• Your goal:
Below are entries; repeat exactly, and nothing else, the lines from the one holding "Security (74, 1903)" through the one holding "publish with us", inclusive. Leave the pictures out.

=== Begin Enclosure ===

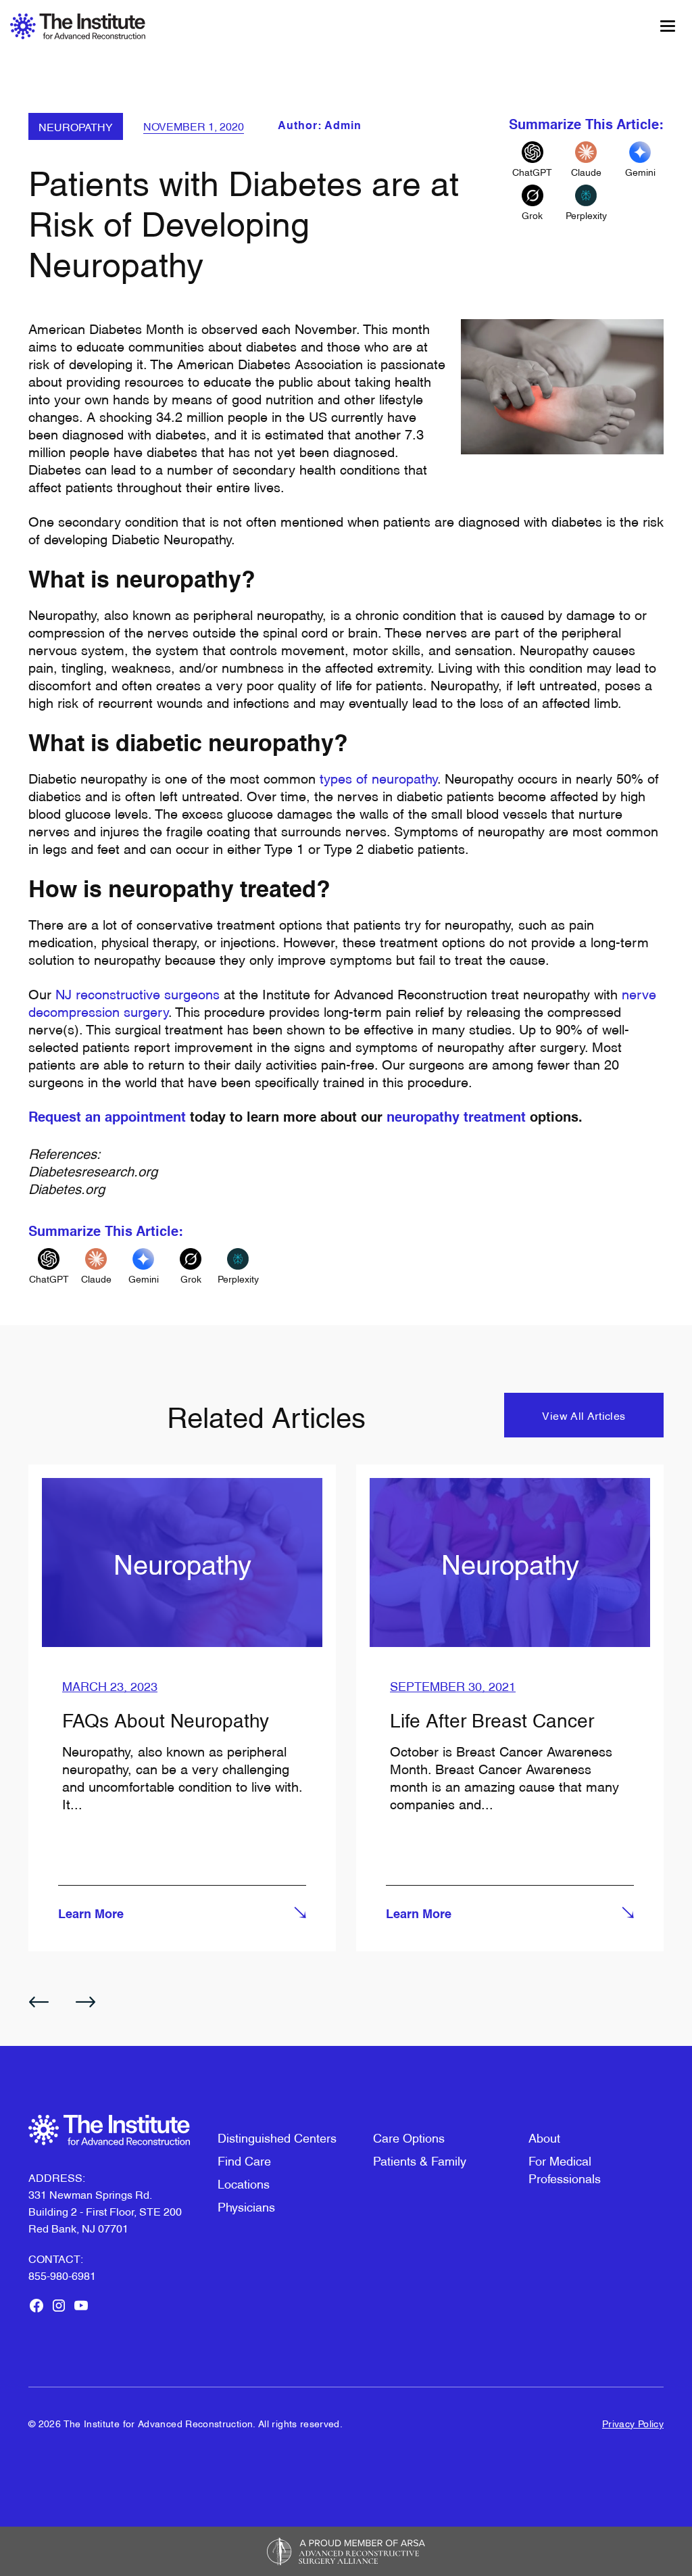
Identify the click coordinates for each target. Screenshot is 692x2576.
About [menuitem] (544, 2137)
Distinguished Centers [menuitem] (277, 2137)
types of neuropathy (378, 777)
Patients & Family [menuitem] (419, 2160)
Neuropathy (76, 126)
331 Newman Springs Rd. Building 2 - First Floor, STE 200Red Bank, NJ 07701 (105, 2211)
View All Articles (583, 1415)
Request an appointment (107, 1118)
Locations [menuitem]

=== End Enclosure ===
=== Begin Enclosure ===

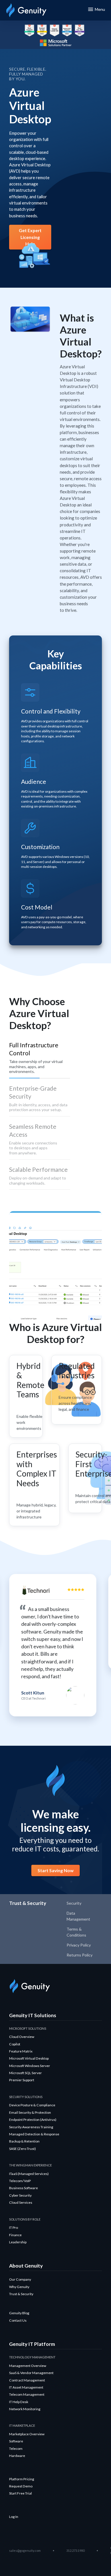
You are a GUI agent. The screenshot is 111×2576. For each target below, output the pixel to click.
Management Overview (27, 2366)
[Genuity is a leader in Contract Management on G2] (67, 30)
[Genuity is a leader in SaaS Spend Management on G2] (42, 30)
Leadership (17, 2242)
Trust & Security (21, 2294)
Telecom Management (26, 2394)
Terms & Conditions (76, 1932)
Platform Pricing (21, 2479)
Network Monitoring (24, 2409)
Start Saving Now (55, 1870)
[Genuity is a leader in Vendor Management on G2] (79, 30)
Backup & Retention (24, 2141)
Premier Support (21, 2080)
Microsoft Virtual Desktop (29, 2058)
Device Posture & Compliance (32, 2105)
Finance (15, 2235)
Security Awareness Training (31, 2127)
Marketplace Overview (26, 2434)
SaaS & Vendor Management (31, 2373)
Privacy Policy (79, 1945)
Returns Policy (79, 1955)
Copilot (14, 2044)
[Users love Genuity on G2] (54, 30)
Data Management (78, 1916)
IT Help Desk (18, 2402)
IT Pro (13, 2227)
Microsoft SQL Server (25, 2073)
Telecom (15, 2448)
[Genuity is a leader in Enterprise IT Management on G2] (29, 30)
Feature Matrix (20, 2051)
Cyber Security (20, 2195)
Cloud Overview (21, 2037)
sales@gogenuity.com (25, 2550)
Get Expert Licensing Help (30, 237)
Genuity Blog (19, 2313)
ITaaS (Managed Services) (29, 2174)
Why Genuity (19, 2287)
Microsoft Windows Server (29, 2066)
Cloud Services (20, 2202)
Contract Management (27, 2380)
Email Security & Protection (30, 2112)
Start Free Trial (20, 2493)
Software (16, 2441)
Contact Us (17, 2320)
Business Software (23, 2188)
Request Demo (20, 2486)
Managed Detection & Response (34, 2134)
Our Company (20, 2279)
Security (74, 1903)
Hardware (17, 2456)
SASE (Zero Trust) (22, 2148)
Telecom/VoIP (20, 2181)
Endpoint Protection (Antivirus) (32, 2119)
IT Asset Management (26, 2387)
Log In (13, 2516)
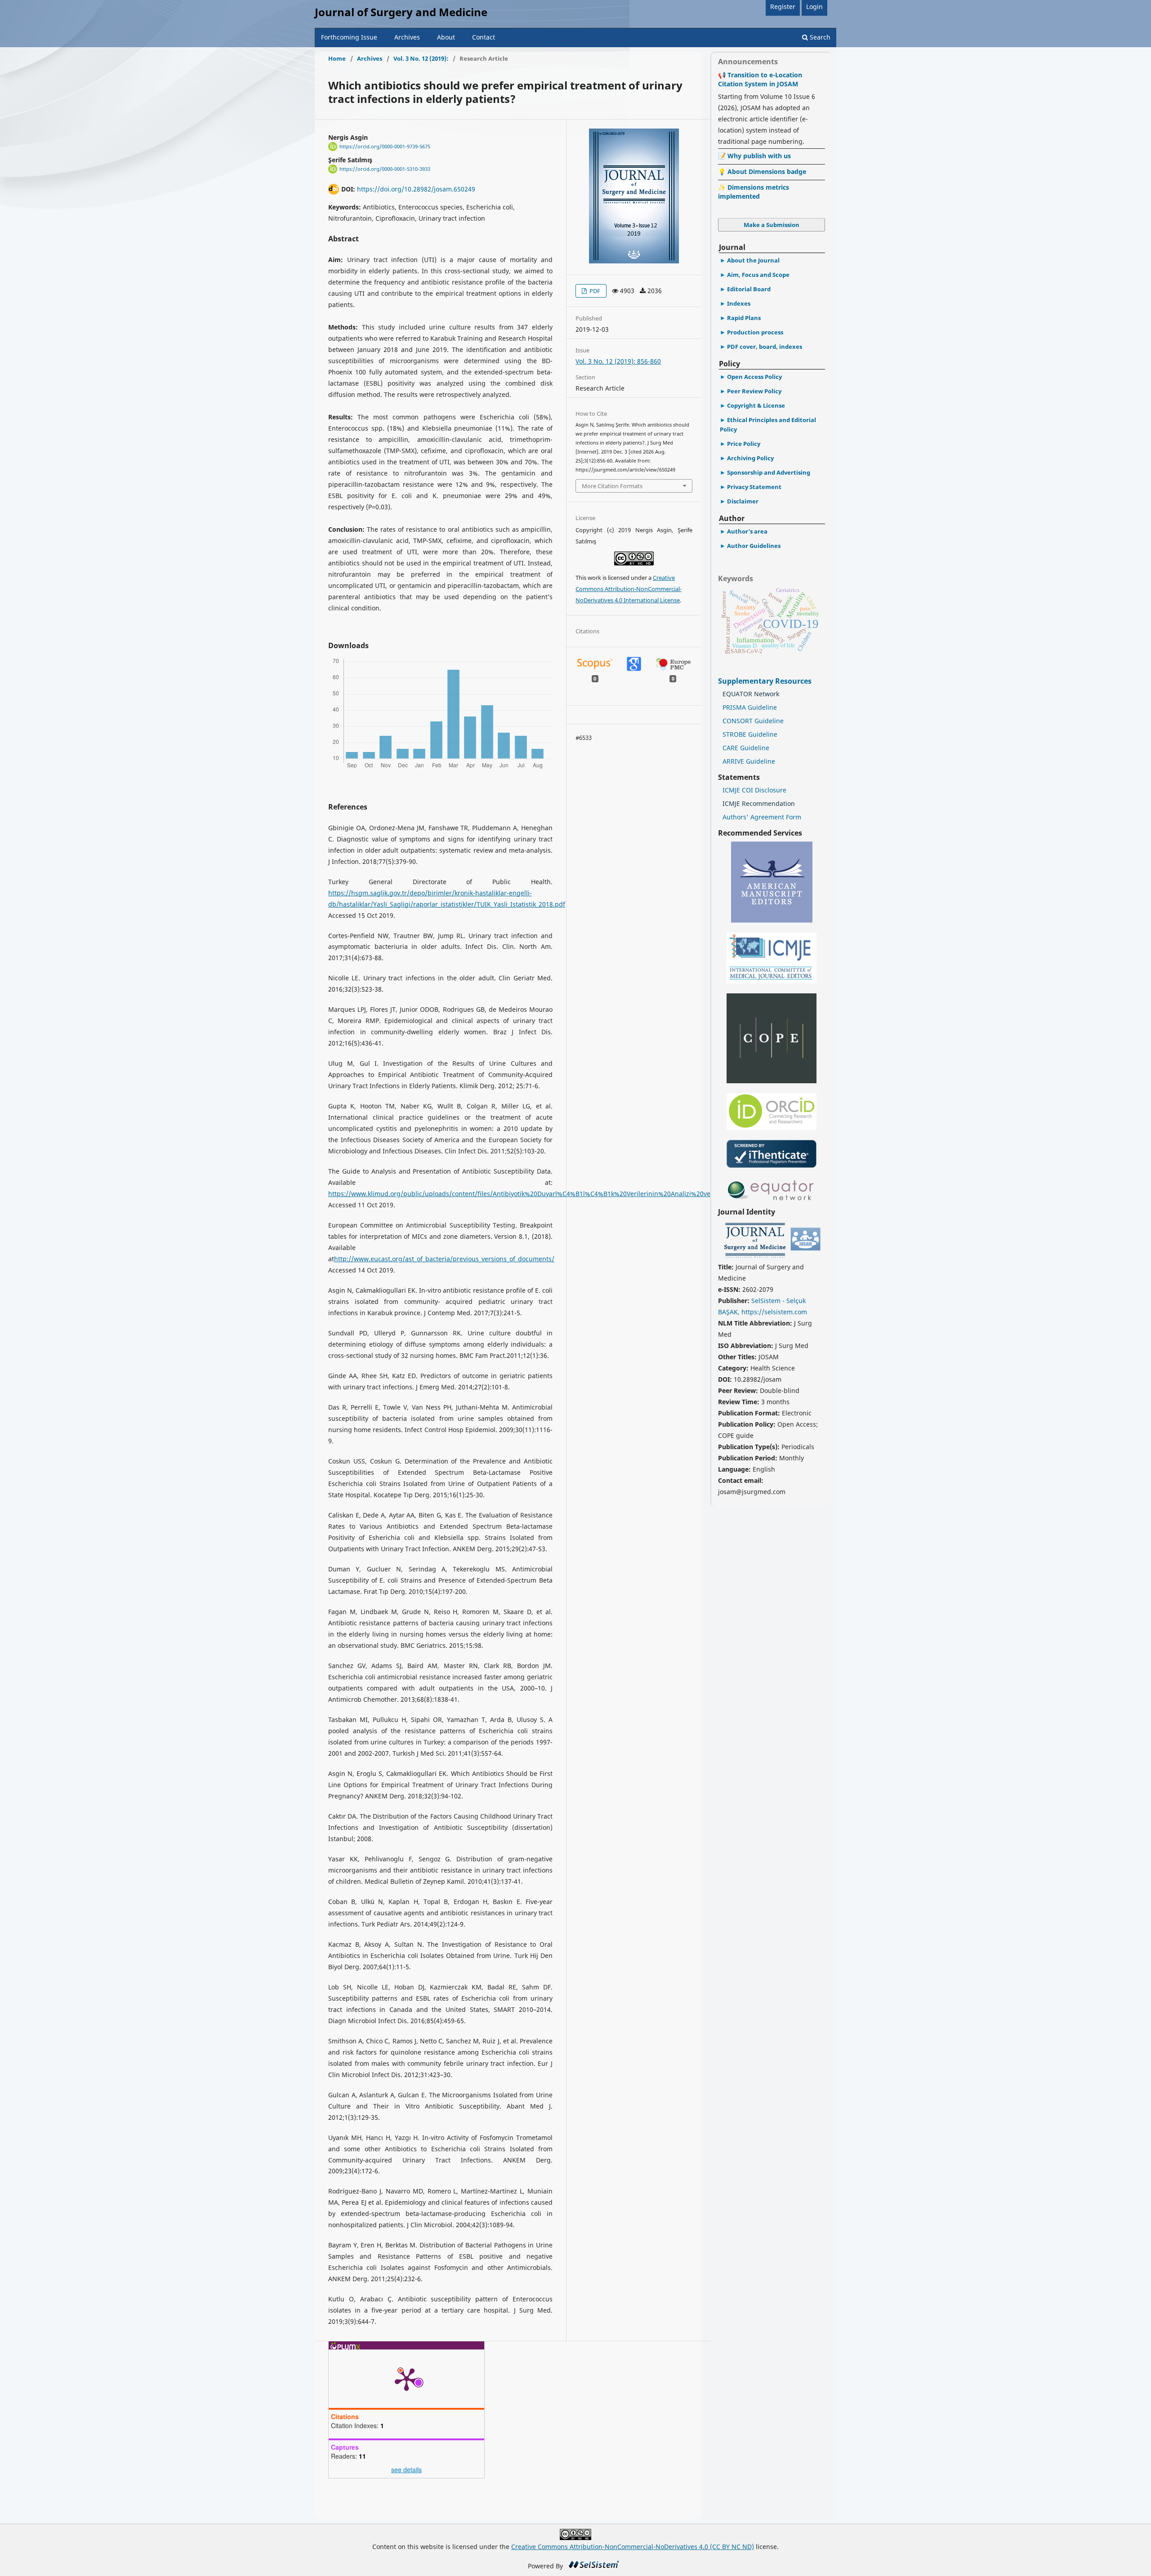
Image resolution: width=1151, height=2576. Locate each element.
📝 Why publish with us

=== End Enclosure ===

• Answer for this exercise:
Security (74, 1903)
Hardware (17, 2456)
SASE (Zero Trust) (22, 2148)
Telecom/VoIP (20, 2181)
Endpoint Protection (Antivirus) (32, 2119)
IT Asset Management (26, 2387)
Log In (13, 2516)
Image resolution: width=1151, height=2576. Locate each element.
📝 Why publish with us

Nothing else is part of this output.